→ **Task brief**: Write down exactly what lies from the line containing "721x575 pixels." to the end of the records, inclusive, and omit the pictures.

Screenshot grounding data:
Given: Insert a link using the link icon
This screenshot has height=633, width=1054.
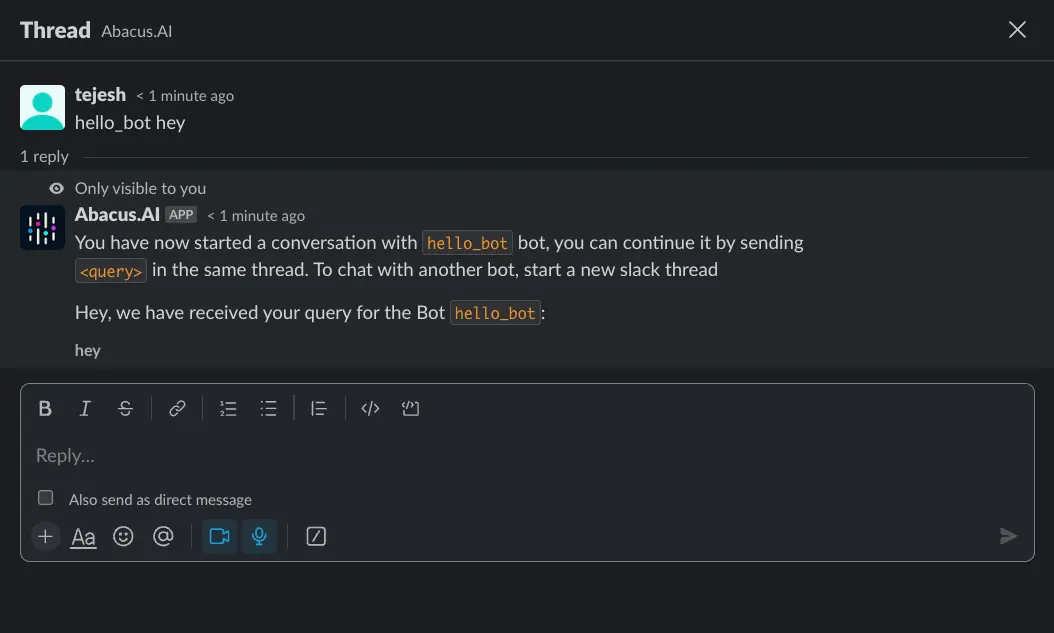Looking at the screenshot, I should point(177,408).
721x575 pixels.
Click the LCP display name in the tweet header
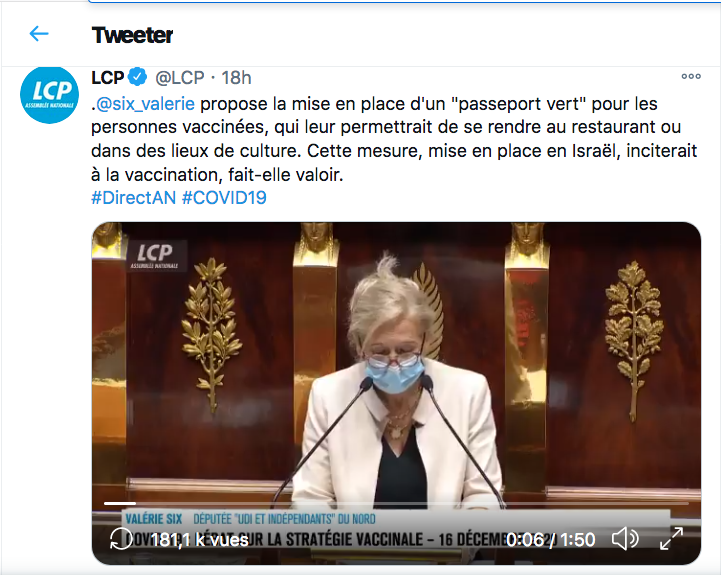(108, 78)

→ **Your solution**:
721x575 pixels.
Click the LCP display name in the tweet header
(108, 78)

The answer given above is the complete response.